I have had quite a bit of success in accomplishing everything I wanted using a 
(somewhat) modified "Analog Run" VBScript 
(http://christopherlewis.com/analog_run.vbs.htm by Christopher Lewis) and only 
requiring the weeks log files plus cache files for other days, plus a main 
analog.cfg and a .cfg for each site.  Thanks to C.Lewis, I even get Report 
Magic Output for those that need the pretty graphs :)

If anyone really wants it, I can spend the time better documenting what I did.

AP

-----Original Message-----
From: AP [mailto:[EMAIL PROTECTED] 
Sent: Thursday, February 24, 2005 4:21 PM
To: [email protected]
Subject: [analog-help] Multiple Websites?

I have to generate reports for multiple web sites.  After considering writing 
my own scripts to run analog, I searched for other solutions and began using 
the "Analog Run" VBScript (http://christopherlewis.com/analog_run.vbs.htm) by 
Christopher Lewis.

Since I have multiple sites, I'm currently using two versions of the script for 
each site--one runs the daily report and creates a cachefile, the other uses 
the cachefile and creates the weekly, monthly, and YTD reports.  I use 
analog.cfg for common settings and each site has a cfg file for the daily 
reports and a cfg file for the other reports.  So I wind up with four 
"configuration/script" files for each site.  Not so bad I thought, even though 
I would have preferred to have fewer . . . and then I realized that the reports 
generated using the cachefiles are not quite accurate, because when using 
cachefiles, Analog has no idea of what timeframe the cache files are for.

So now I'm having to consider another set of cfg files and VBScript files for 
the weekly, monthly and YTD reports, and I'll have to figure a way to limit 
which cache files each of those needs to read . . . 

That's the point at which I wondered whether I might be reinventing the wheel!  
So, does anyone use Analog for multiple websites to generate similar reports?  
Do you have any advice, thoughts, comments, best practices, etc. that you could 
share?

Btw, I need to use cache files because each of the sites has multiple servers 
and as the year progresses, the quantity and size of the (uncompressed) log 
files moves past the terabyte mark.  I've tried pointing Analog at compressed 
files but it takes too long to even analyze a week! (Not analog so much as the 
uncompression!)

Thanks!
AP


-----Original Message-----
From: Aengus [mailto:[EMAIL PROTECTED] 
Sent: Friday, February 25, 2005 7:01 AM
To: Support for analog web log analyzer
Subject: Re: [analog-help] Multiple Websites?

■ Given data ■
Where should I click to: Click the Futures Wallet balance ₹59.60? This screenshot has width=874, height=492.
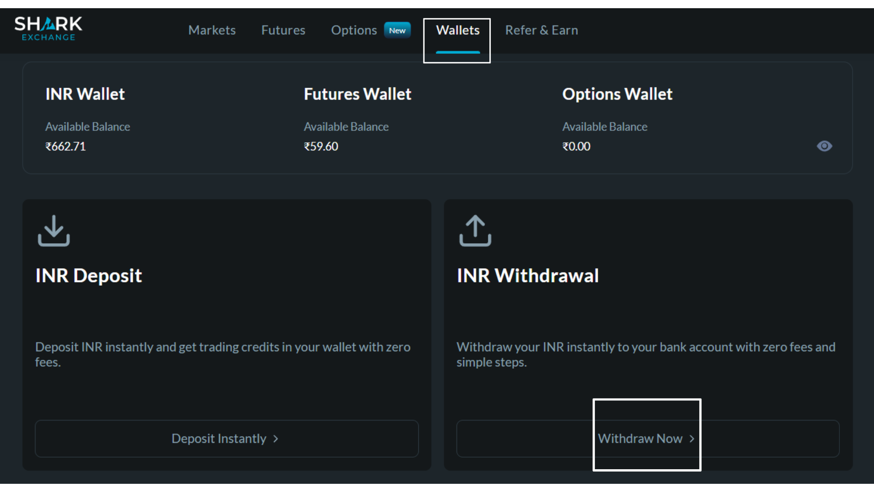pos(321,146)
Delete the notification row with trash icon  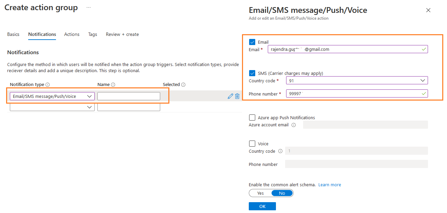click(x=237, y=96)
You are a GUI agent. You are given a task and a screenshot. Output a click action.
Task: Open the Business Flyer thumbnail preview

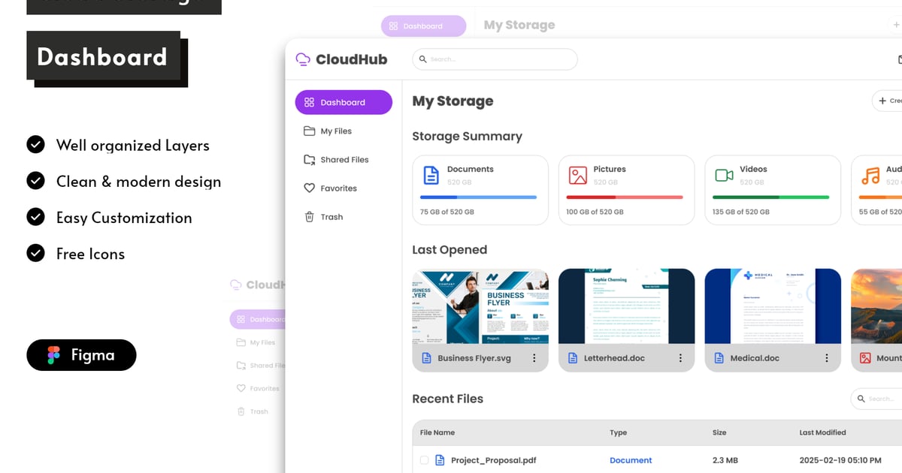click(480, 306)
==
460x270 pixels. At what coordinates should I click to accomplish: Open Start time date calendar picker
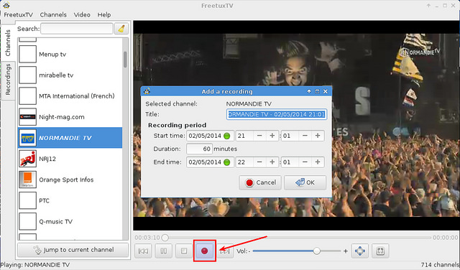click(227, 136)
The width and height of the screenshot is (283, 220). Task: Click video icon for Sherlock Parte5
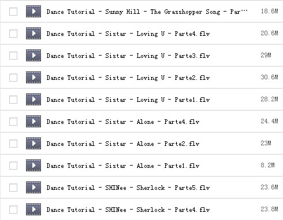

■ Exercise instructions ■
Repeat the passage of the email thread about running Analog for multiple websites that starts with the words "If anyone really" and ends after the words "Subject: [analog-help] Multiple Websites?".

■ Solution below ■
If anyone really wants it, I can spend the time better documenting what I did.

AP

-----Original Message-----
From: AP [mailto:[EMAIL PROTECTED] 
Sent: Thursday, February 24, 2005 4:21 PM
To: [email protected]
Subject: [analog-help] Multiple Websites?